From the first line to the last, copy the data exactly.

————

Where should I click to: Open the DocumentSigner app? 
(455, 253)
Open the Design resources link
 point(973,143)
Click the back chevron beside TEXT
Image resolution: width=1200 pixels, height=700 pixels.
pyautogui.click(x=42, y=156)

————

▸ **Written solution**
Where should I click to: Open the DocumentSigner app? 
(455, 253)
Open the Design resources link
 point(973,143)
Click the back chevron beside TEXT
Image resolution: width=1200 pixels, height=700 pixels.
pyautogui.click(x=42, y=156)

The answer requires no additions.